Mental stress-induced ischemia in the laboratory and ambulatory ischemia during daily life. Association and hemodynamic features.

Department of Psychiatry and Behavioral Sciences, Duke University Medical Center, Durham, NC 27710, USA.
Circulation (Impact Factor: 14.95). 10/1995; 92(8):2102-8. DOI: 10.1161/01.CIR.92.8.2102
Source: PubMed

ABSTRACT The purpose of this study was to determine the correspondence of mental stress-induced ischemia in the laboratory with ambulatory ischemia and to assess the relationship between hemodynamic responses to mental stress and the occurrence of ischemia. Although exercise testing is usually used to elicit myocardial ischemia, ischemia during daily life usually occurs at relatively low heart rates and in the absence of strenuous physical exercise. Mental stress has been shown to trigger ischemic events in the laboratory at lower heart rates but at blood pressures comparable to exercise. We therefore compared the extent to which mental stress and exercise testing identify patients who develop ischemia out of hospital.
One hundred thirty-two patients with documented coronary disease and recent evidence of exercise-induced myocardial ischemia underwent 48-hour ambulatory monitoring and radionuclide ventriculography during exercise and mental stress testing. Patients who displayed mental stress-induced ischemia in the laboratory were more likely to exhibit ischemia during daily life (P < .021). Furthermore, patients who exhibited ischemia during ambulatory monitoring displayed larger diastolic blood pressure (P < .006), heart rate (P < .039), and rate-pressure product responses (P < .018) during mental stress.

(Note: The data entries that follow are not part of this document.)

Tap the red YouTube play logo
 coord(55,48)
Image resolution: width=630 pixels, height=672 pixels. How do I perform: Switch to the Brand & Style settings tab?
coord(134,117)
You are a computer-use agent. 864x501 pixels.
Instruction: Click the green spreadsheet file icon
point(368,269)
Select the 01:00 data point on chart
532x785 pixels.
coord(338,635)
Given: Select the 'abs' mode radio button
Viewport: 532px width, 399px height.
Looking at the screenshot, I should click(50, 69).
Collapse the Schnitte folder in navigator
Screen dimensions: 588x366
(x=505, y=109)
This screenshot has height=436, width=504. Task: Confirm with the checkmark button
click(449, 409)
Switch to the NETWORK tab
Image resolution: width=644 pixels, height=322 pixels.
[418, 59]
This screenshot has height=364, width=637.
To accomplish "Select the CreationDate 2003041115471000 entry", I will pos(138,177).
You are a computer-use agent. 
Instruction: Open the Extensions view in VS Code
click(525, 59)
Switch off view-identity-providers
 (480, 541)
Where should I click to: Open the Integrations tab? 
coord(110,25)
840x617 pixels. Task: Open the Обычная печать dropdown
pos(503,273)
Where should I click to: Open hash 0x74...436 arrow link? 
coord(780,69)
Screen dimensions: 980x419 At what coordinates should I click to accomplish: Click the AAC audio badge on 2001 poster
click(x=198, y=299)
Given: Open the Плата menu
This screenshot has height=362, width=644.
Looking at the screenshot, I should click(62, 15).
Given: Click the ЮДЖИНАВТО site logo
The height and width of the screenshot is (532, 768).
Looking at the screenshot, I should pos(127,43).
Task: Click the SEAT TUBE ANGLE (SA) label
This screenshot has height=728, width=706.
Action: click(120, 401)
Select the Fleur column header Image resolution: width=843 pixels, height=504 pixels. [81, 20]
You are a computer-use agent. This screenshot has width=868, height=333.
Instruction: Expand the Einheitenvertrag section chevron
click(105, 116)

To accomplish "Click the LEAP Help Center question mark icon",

Among patients with prior positive exercise stress tests, mental stress-induced ischemia, defined by new wall motion abnormalities, predicts daily ischemia independent of exercise-induced ischemia. Exaggerated hemodynamic responses during mental stress testing also identify individuals who are more likely to exhibit myocardial ischemia during daily life and mental stress.